In trying to make them cheaper, the company has to cut cornersIntel still hasn't quite managed to get ultrabooks at the price level everyone is hoping for, so it needs to continue coming up with ideas for more affordable components.
So far, whatever concessions Intel and its partners made have been just that: concessions. In order to make them easier to sell, some drawbacks had to be agreed on.
The first wasn't really that painful: using plastic cases instead of aluminum ones.
A more recent compromise was in favor of not using solid-state drives, known for their expensiveness. Sure, there will be SSD models, but around half of all ultrabooks sold this year (2012) are expected to use HDDs.
Now, Digitimes says that the quest to bring ultrabook prices down has led to the replacement of the batteries normally chosen for them.
There are two new solutions: a 16650 cylindrical battery and a prismatic lithium-ion battery.
The latter would be the least cost-friendly of the two, but it is quite small: 60mm x 80mm (2.36 x 3/14 inches) and of 5-6mm-thick (0.19 – 0.23 inches).
There is also the advantage of supply: more companies actually produce such batteries compared to how many suppliers exist for 16650 cylindrical ones.
On the flip side, 16650 cylindrical batteries (16 mm / 0.62 inches diameter) are cheaper, though only Sanyo makes them, in Japan.

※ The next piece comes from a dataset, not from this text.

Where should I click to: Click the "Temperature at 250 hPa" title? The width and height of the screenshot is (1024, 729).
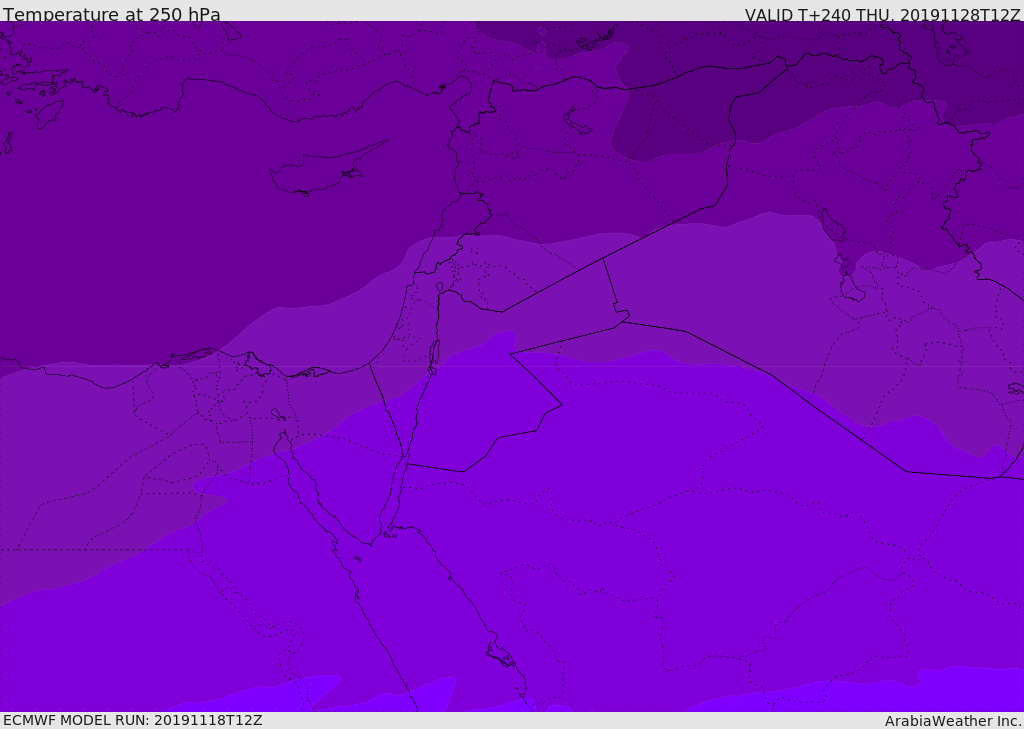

There is a second source: China-based BAK, but it might have trouble gaining the certification of potential clients.
So far, Acer has adopted 16650 cylindrical batteries, so its rivals might want to select the alternative. The long-standing collaboration with Sanyo doubtlessly helped.
Lenovo's IdeaPad 530 is going to use prismatic lithium-ion batteries, but in limited volumes, whatever that means.
The report didn't explore the repercussions on battery life, but we're pretty sure there is at least some loss of lifespan involved, unless makers compensate for it by using less demanding hardware.